Safir did the Ivy League thing for three years and, after finishing his master's in sports management, went west to reunite with Smith, who had taken the job as USF head coach. Golden was an assistant on the staff. After three consecutive 20-win seasons, Smith was hired away by Washington State and Golden was named his successor. In 2021-22, Safir was promoted to full-time assistant coach for the first time, but with the Gators will take on a different role; one with a heavy-hand in scouting, evaluating and in-game calculations.
"He just has a great understanding of the direction basketball is headed and a great understanding of the way the game should be played from a value standpoint," Golden said. "We think smart wins."
Clearly, they think alike. Golden's teams go into each game with three primary areas of focus: defense, ball security and rebounding. If the team hits its markers in those areas, Golden allows his guys to play more freely on offense.
They are:
* Defense — Tally six "kills" per game.
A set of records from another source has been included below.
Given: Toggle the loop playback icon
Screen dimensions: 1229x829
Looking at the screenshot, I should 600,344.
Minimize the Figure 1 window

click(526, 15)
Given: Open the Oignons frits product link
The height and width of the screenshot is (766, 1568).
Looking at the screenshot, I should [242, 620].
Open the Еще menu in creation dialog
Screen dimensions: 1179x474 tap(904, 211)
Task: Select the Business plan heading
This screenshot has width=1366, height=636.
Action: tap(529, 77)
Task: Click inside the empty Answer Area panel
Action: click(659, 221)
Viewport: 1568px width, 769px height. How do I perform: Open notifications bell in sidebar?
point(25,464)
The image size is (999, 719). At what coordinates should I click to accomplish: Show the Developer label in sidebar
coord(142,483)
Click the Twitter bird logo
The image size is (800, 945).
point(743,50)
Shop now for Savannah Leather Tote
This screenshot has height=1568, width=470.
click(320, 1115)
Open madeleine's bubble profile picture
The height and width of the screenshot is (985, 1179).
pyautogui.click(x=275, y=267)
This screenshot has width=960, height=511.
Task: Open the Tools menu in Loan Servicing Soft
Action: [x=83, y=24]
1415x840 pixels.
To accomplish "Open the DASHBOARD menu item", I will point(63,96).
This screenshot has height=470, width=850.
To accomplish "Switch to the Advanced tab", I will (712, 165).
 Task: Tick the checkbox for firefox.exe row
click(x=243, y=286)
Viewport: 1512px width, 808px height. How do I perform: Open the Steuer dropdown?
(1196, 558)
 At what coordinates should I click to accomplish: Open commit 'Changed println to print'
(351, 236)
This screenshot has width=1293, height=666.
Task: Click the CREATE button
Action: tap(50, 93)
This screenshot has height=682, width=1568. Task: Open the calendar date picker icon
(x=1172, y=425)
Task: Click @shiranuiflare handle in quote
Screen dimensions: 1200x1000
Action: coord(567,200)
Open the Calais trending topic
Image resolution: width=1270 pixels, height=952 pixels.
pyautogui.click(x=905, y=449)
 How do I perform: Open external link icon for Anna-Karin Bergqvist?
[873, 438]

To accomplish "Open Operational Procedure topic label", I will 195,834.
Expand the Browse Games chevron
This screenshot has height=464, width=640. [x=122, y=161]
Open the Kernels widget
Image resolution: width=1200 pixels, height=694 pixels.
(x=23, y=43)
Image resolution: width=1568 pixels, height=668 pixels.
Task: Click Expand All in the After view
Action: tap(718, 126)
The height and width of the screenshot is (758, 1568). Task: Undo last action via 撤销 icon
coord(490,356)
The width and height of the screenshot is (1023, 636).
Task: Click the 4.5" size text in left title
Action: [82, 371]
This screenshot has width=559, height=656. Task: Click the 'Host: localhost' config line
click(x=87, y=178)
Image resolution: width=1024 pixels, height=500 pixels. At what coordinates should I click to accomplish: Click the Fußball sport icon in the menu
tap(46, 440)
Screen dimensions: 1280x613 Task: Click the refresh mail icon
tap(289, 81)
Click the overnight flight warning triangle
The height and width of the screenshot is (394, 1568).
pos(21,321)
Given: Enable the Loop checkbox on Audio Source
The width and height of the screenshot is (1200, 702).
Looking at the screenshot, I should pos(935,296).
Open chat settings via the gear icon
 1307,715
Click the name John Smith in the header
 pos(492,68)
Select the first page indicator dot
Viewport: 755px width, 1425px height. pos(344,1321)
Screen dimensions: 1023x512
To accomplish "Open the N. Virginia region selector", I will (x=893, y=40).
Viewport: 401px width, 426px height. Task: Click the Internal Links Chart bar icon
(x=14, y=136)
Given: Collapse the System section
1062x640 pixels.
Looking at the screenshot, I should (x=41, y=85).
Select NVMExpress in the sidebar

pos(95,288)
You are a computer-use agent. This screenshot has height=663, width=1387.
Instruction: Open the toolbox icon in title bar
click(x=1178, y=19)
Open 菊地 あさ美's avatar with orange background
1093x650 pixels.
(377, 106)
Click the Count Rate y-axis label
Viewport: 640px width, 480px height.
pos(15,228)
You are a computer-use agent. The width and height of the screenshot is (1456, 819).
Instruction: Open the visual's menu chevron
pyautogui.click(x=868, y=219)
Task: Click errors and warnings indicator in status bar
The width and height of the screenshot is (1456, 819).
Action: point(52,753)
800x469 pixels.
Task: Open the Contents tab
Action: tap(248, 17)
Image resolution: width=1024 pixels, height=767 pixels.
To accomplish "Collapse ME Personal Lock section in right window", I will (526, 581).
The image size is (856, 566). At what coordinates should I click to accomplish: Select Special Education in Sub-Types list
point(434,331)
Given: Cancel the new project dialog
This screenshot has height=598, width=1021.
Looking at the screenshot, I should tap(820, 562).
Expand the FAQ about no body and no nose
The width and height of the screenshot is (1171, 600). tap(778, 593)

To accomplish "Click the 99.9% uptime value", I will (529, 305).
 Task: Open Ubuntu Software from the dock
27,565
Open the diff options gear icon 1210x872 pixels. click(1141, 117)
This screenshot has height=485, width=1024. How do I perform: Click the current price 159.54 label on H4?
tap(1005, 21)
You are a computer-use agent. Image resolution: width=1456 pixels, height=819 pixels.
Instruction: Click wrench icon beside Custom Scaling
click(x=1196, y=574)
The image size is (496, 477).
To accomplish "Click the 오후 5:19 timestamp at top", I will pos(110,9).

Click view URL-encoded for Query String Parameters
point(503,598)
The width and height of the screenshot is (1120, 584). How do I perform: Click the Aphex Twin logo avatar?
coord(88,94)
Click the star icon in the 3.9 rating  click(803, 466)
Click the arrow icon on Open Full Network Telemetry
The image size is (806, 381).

Three consecutive defensive stops constitutes a "kill," which in turn probably equates to lapses of two or three minutes when the opponent is not scoring. Hitting six "kills" means 18 failed offensive trips. That's going to show up on the scoreboard.
* Ball security — A 16-percent turnover rate. For context, the Division-I national average in '21-22 was 18.4 percent.
* Rebounding — Golden's teams want to limit opponents to 25 percent on the offensive glass, while seeking 33 percent of their own missed shots. Data shows that an 8-percent differential equates to around 8-10 more possessions per game.
Call them "smart" goals. And, like Golden says, smart wins.
Safir is definitely smart. He's also really, really happy now. A little bit in awe, too. That feeling hit Safir when he entered the basketball facility for the first time and saw the NCAA championship hardware in the building's lobby and those five Final Four floors hanging on the walls in the practice gym.
Ever since, Safir says he awakes each morning with a smile.
There are no numbers to quantify his excitement.
"It's like I have to pinch myself and wake up from this dream," Safir said. "We get a chance to come to this place place and implement our way of doing things and install our analytical approach at the highest level … and I'm doing it with a Florida Gator logo on my chest. Amazing."